> [EXCERPT PROVIDED]:
+---+

Breast cancer: Oestrogen suppressant reduces deaths by 40%
A major study has revealed that a group of hormonal drugs known as 'aromatase inhibitors' can substantially reduce the number of deaths caused by breast cancer.
Aromatase inhibitors are taken by some post-menopausal women in the treatment of breast cancer and can also be used to halt the production of oestrogen.
Data garnered from more than 30,000 women was used to highlight the benefits of the oestrogen suppressant in the fight against breast cancer. It found that taking aromatase inhibitors for five years reduced the chance of death in post-menopausal women with ER-positive breast cancer – which accounts for 80% of breast cancer cases – by 40% if they begin taking them within 10 years of the commencement of treatment, according to the report published in The Lancet.
Researchers from the Aromatase Inhibitors Overview Group – chaired by Professor Mitch Dowsett at The Institute of Cancer Research and The Royal Marsden NHS Foundation Trust – worked with colleagues at the Clinical Trials Service Unit at The University of Oxford, to combine the results from 31,920 women in nine clinical trials, after receiving funding from Cancer Research UK and the Medical Research Council.
Lead author Dowsett said: "Our global collaboration has revealed that the risk of post-menopausal women with the most common form of breast cancer dying of their disease is reduced by 40% by taking five years of an aromatase inhibitor – a significantly greater protection than that offered by tamoxifen.

+---+

> [RAW DATA]:
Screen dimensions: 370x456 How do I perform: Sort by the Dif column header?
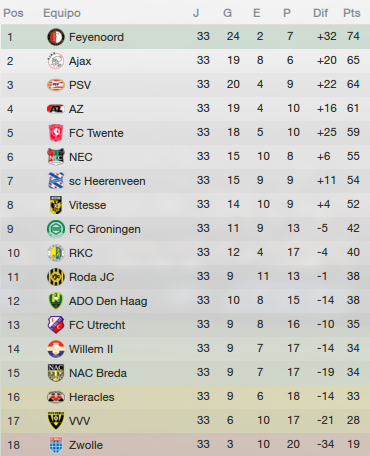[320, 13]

+---+

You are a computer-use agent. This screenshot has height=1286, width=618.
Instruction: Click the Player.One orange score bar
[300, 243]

+---+

> [PROBLEM A]: List every organization named in the sentence of the article on aromatase inhibitors that begins "Researchers from the Aromatase Inhibitors Overview Group."
> [PROBLEM B]: Extend the article on aromatase inhibitors, starting right after its final sentence.

> [WRITTEN ANSWER A]:
- Aromatase Inhibitors Overview Group
- The Institute of Cancer Research
- The Royal Marsden NHS Foundation Trust
- Clinical Trials Service Unit at The University of Oxford
- Cancer Research UK
- Medical Research Council

> [WRITTEN ANSWER B]:
"Aromatase inhibitors remove only the tiny amount of oestrogen that remains in the circulation of women after the menopause – but that's enough to have a substantial impact on a wide range of ER-positive tumours, despite their extraordinary differences at the molecular level.
"But aromatase inhibitor treatment is not free of side-effects, and it's important to ensure that women with significant side-effects are supported to try to continue to take treatment and fully benefit from it."
Professor Paul Workman, chief executive of The Institute of Cancer Research, added: "The evidence on aromatase inhibitors has been accumulating for well over a decade, but it has taken this huge and complex study to make sense of all the data, and provide a firm basis for clinical guidelines.
"It tends to be the discovery of new treatments that grabs the headlines, but it is just as important to maximise the benefit patients get from existing treatments, through major, practice-changing studies like this."